**TO DO:** The lines to reproduce from the material below are those from the one containing "Pick Spanish - Spanish (no dead keys)" through the one containing "Viewport: 1568px width, 658px height.", both included; write them out exactly and add nothing.

**RECORDS:**
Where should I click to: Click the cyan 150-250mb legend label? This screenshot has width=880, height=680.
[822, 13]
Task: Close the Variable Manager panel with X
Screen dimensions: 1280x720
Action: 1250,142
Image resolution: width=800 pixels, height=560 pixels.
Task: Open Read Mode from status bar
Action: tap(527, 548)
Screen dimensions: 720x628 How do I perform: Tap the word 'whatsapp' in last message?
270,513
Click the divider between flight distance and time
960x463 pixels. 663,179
==
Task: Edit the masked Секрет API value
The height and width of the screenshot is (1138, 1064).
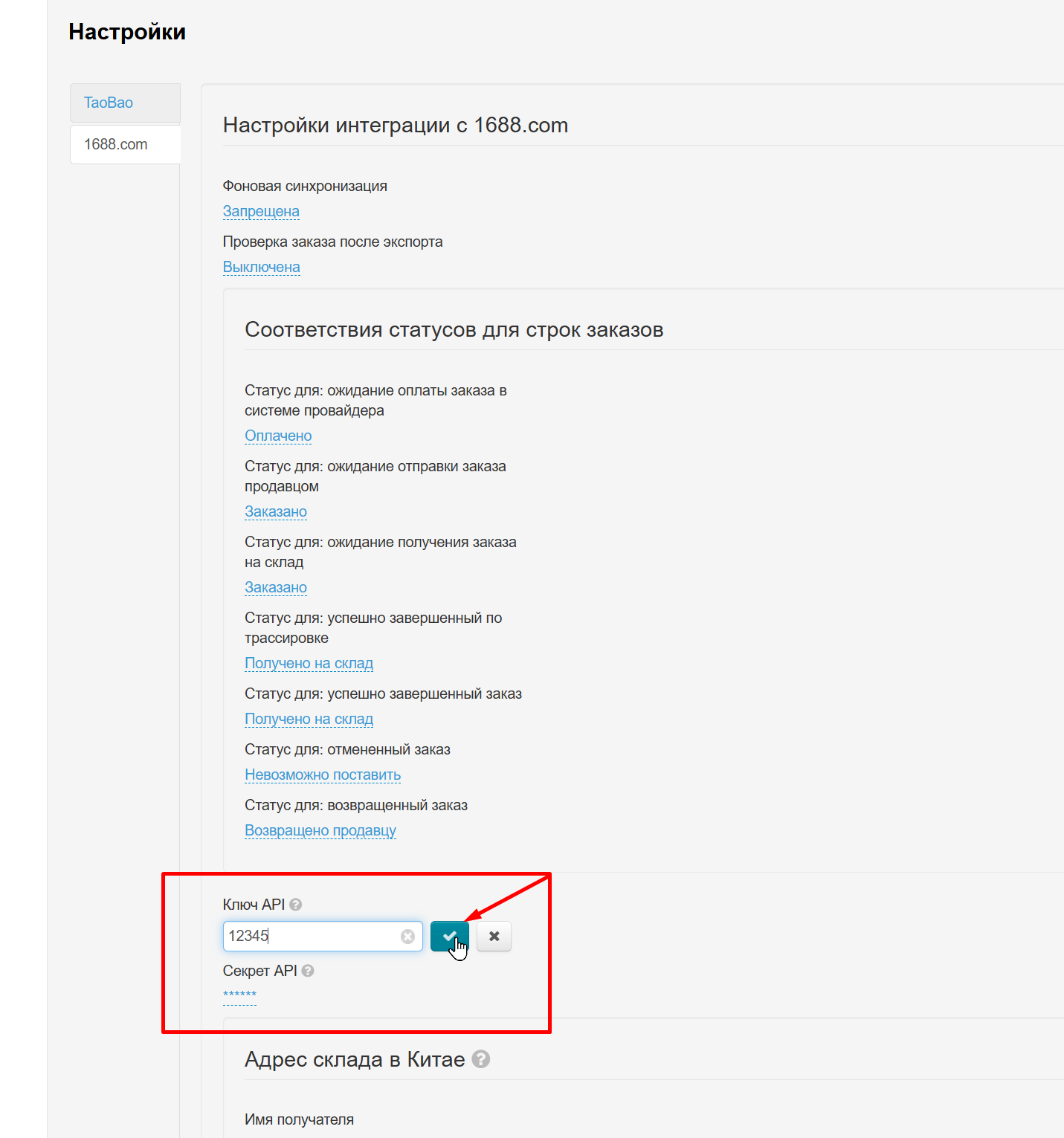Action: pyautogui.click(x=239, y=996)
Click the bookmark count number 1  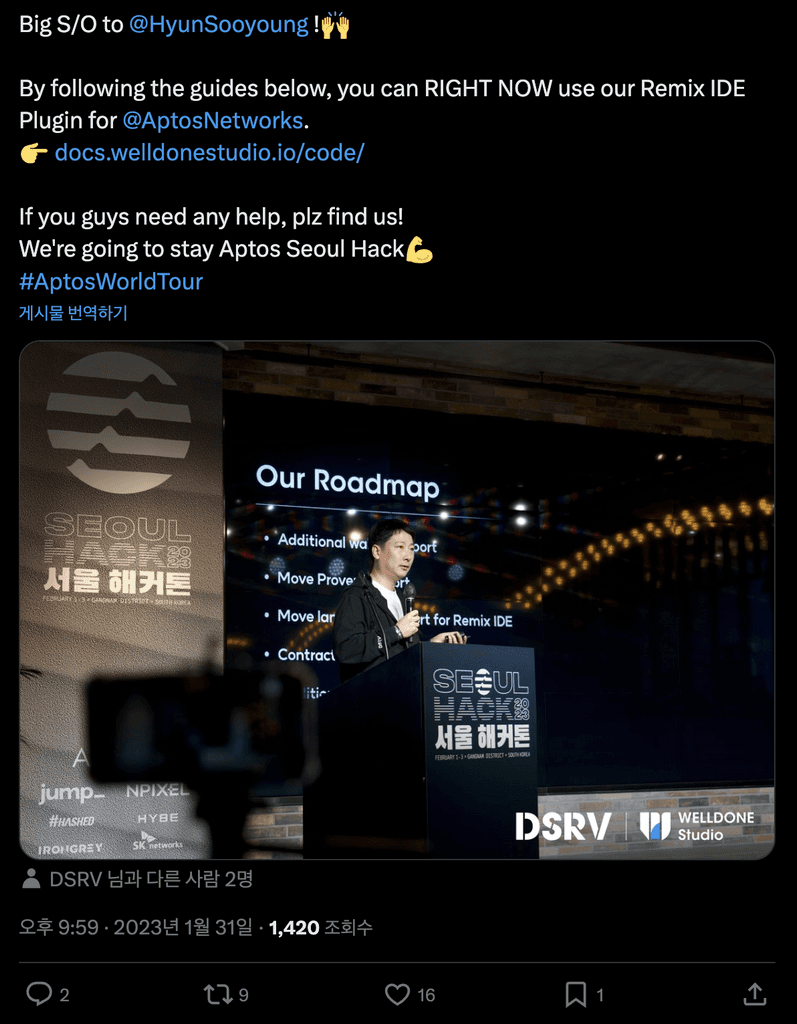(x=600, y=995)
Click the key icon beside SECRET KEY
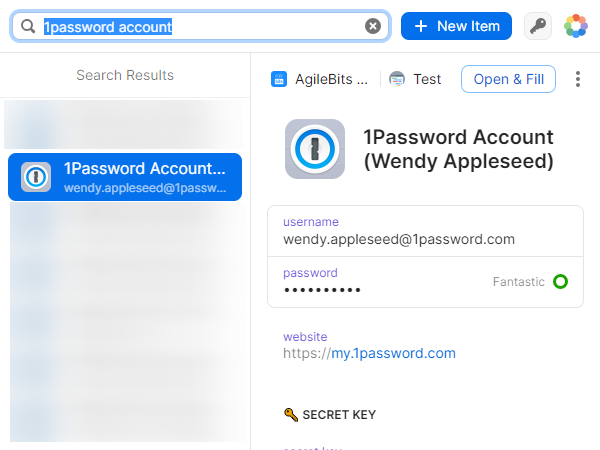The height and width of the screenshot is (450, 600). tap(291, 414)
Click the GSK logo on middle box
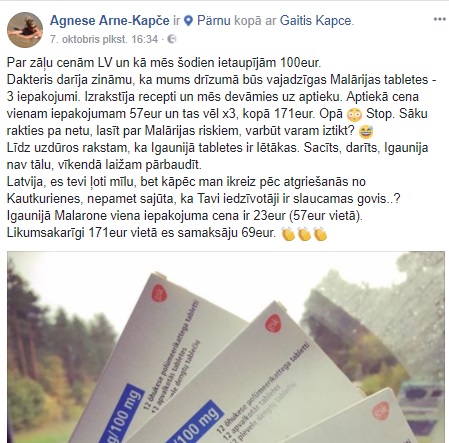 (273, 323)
==
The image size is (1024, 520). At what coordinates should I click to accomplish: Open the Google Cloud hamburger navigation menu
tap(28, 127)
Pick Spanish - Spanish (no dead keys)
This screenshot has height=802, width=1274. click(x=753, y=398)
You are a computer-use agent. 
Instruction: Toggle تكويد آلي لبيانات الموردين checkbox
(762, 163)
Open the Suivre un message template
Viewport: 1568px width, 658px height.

**RESPONSE AREA:**
Pick Spanish - Spanish (no dead keys)
This screenshot has height=802, width=1274. click(x=753, y=398)
You are a computer-use agent. 
Instruction: Toggle تكويد آلي لبيانات الموردين checkbox
(762, 163)
Open the Suivre un message template
Viewport: 1568px width, 658px height.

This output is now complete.